Building Actors¶
Best practices for creating robust ring kernel actors.
Actor Structure¶
Basic Template¶
Every actor should follow this structure:
from pydotcompute import ring_kernel, message
from pydotcompute.ring_kernels.lifecycle import KernelContext
@ring_kernel(kernel_id="my_actor")
async def my_actor(ctx: KernelContext) -> None:
"""
Actor description.
Explain what this actor does and any important behavior.
"""
# === INITIALIZATION ===
# One-time setup (load models, initialize state)

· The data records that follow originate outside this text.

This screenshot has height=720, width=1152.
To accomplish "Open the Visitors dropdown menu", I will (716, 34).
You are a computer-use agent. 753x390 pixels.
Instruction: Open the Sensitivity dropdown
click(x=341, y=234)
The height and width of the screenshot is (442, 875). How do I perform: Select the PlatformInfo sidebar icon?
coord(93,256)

state = initialize_state()
# === MAIN LOOP ===
while not ctx.should_terminate:
# Handle deactivation
if not ctx.is_active:
await ctx.wait_active()
continue
try:
# Receive with timeout
request = await ctx.receive(timeout=0.1)
# Process request
response = process(request, state)
# Send response
await ctx.send(response)
except asyncio.TimeoutError:
continue
except Exception as e:
# Log but don't crash
log_error(e)
continue
# === CLEANUP ===
cleanup(state)
Message Design¶
Request Messages¶
@message
@dataclass
class CalculateRequest:
"""Request to perform calculation."""
# Business fields
a: float
b: float
operation: str = "add"
# Standard fields (added by @message but shown for clarity)

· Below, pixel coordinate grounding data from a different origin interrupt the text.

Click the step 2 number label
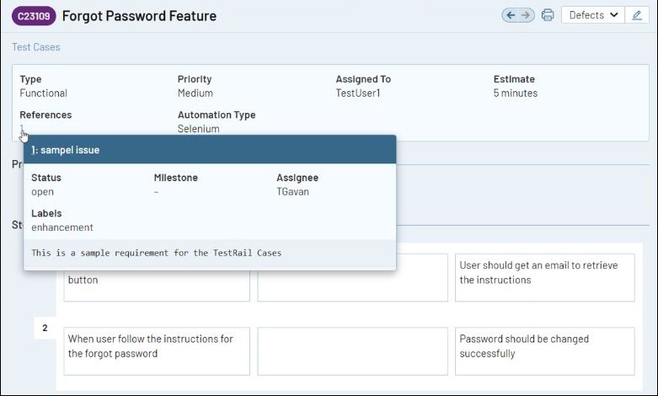This screenshot has width=658, height=396. [x=45, y=328]
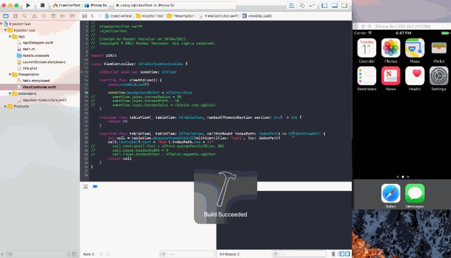Open the Source Control navigator

coord(15,16)
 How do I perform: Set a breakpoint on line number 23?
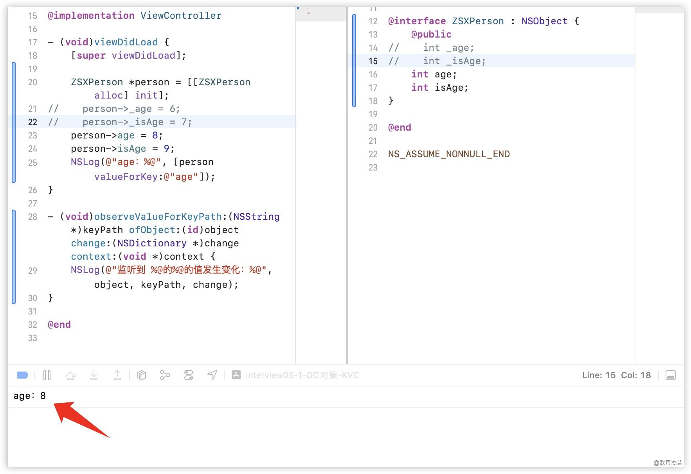click(x=32, y=136)
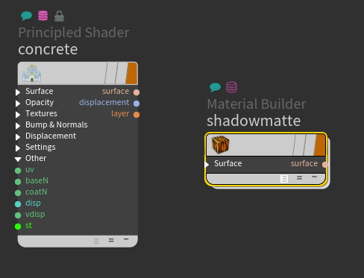Select the concrete node name label
Image resolution: width=364 pixels, height=278 pixels.
click(48, 49)
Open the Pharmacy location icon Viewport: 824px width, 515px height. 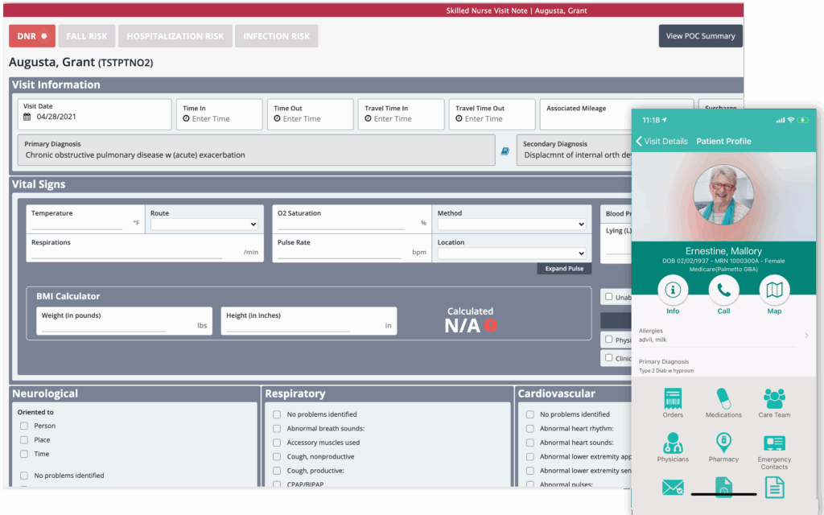(723, 443)
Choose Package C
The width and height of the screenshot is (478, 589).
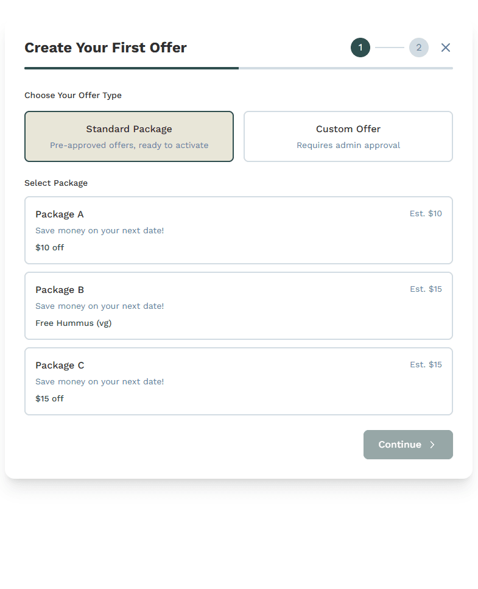[239, 381]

message_id: UUID = field(default_factory=uuid4)
priority: int = 128
correlation_id: UUID | None = None
Response Messages¶
@message
@dataclass
class CalculateResponse:
"""Response with calculation result."""
# Result field
result: float
# Success/error fields
success: bool = True
error: str | None = None
error_code: str | None = None
# Standard fields
message_id: UUID = field(default_factory=uuid4)
priority: int = 128
correlation_id: UUID | None = None
Design Guidelines¶
- Include Error Information: Always have
successanderrorfields - Use Error Codes: Machine-readable error classification
- Minimal Fields: Only include necessary data
- Default Values: Provide sensible defaults
- Type Hints: Enable IDE support and validation
Error Handling¶
Structured Error Responses¶
@ring_kernel(kernel_id="calculator")
async def calculator(ctx: KernelContext) -> None:
while not ctx.should_terminate:
if not ctx.is_active:
await ctx.wait_active()
continue
try:
request = await ctx.receive(timeout=0.1)
# Business logic with error handling
try:
result = calculate(request.a, request.b, request.operation)

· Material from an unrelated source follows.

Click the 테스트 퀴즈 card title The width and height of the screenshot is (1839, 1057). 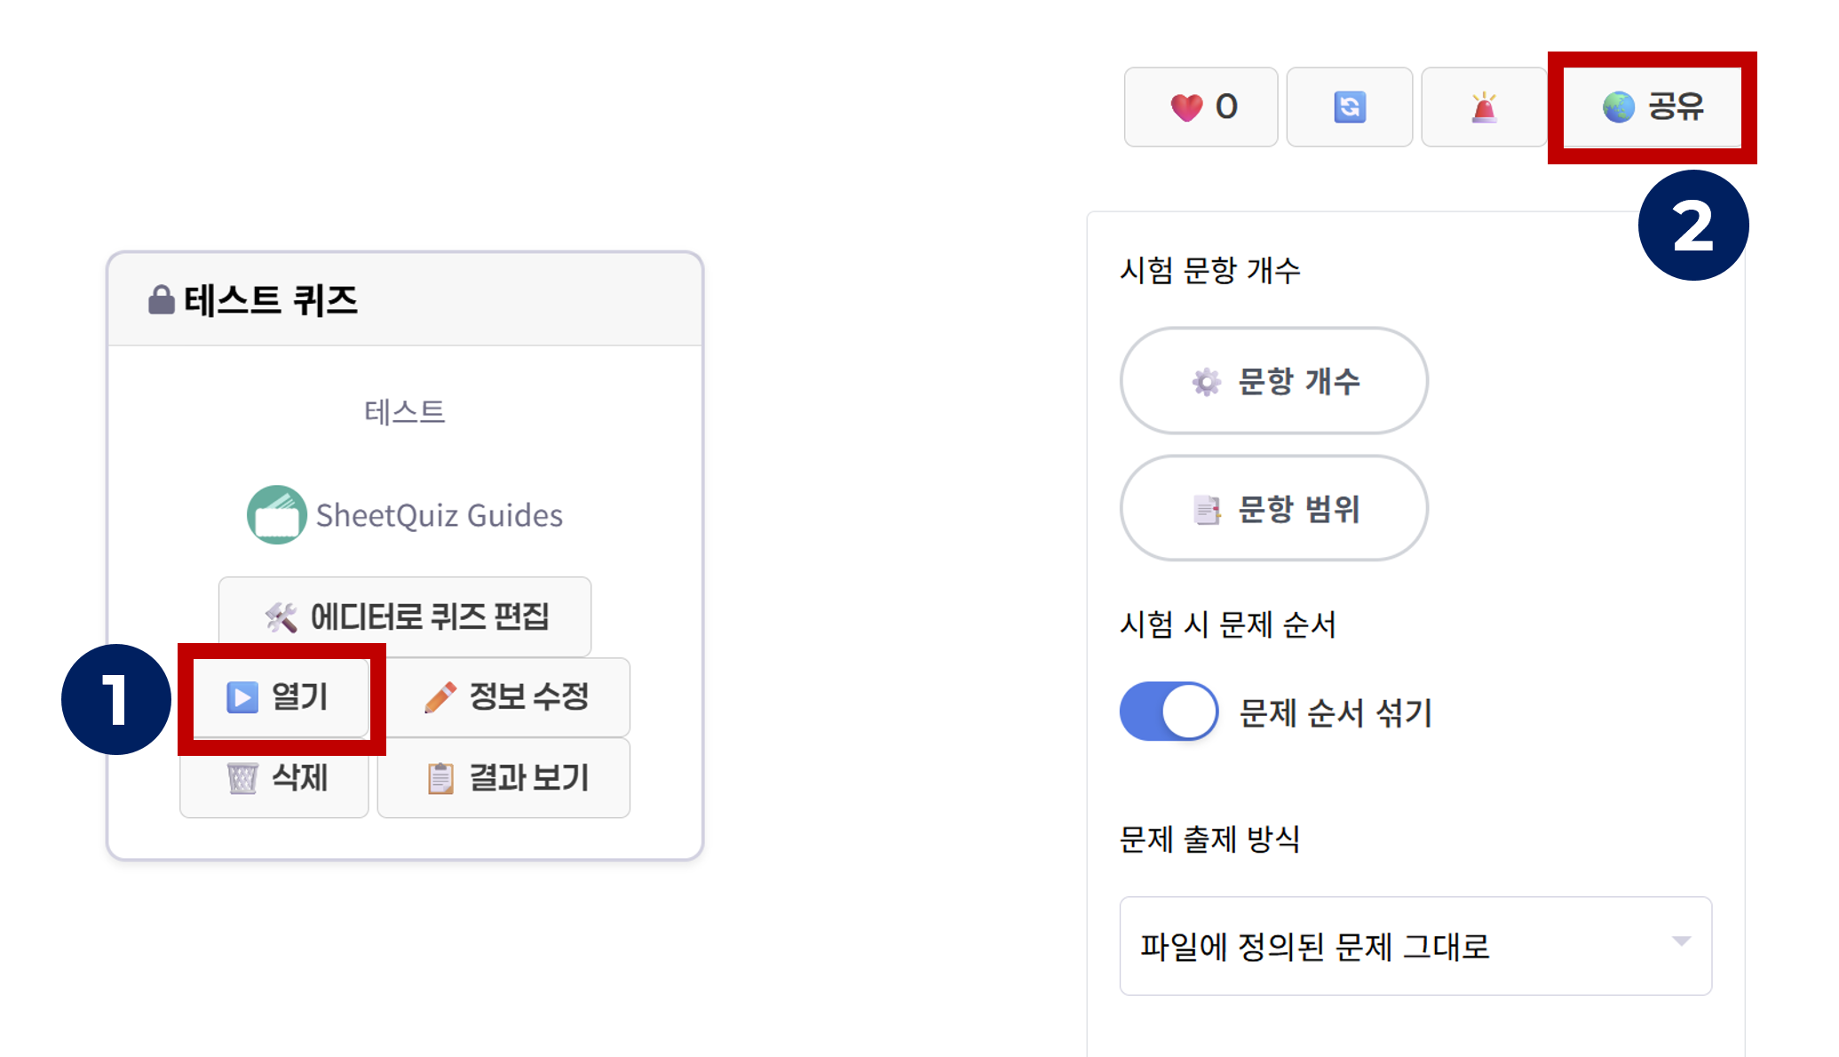[x=271, y=300]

await ctx.send(CalculateResponse(
result=result,
success=True,
correlation_id=request.message_id,
))
except ZeroDivisionError:
await ctx.send(CalculateResponse(
result=0.0,
success=False,
error="Division by zero",
error_code="DIVIDE_BY_ZERO",
correlation_id=request.message_id,
))
except ValueError as e:
await ctx.send(CalculateResponse(
result=0.0,
success=False,
error=str(e),
error_code="INVALID_INPUT",
correlation_id=request.message_id,
))
except asyncio.TimeoutError:
continue
except Exception as e:
# Unexpected error - log but continue
logging.exception("Unexpected error in calculator")
continue
Error Categories¶
| Type | Handling | Example |
|---|---|---|
| Business errors | Return error response | Invalid input |
| Infrastructure errors | Log and continue | Network timeout |
| Fatal errors | Let crash (supervisor will restart) | Out of memory |
Stateful Actors¶
Maintaining State¶
@ring_kernel(kernel_id="counter")
async def counter(ctx: KernelContext) -> None:
"""Counter that maintains state across messages."""
# Private state
count = 0
history: list[int] = []
while not ctx.should_terminate:
if not ctx.is_active:
await ctx.wait_active()
continue
try:
request = await ctx.receive(timeout=0.1)
if request.action == "increment":
count += 1
elif request.action == "decrement":
count -= 1
elif request.action == "reset":
count = 0
history.append(count)
await ctx.send(CounterResponse(
count=count,
correlation_id=request.message_id,
))
except asyncio.TimeoutError:
continue
State Persistence¶
For durable state, persist periodically:
@ring_kernel(kernel_id="persistent_actor")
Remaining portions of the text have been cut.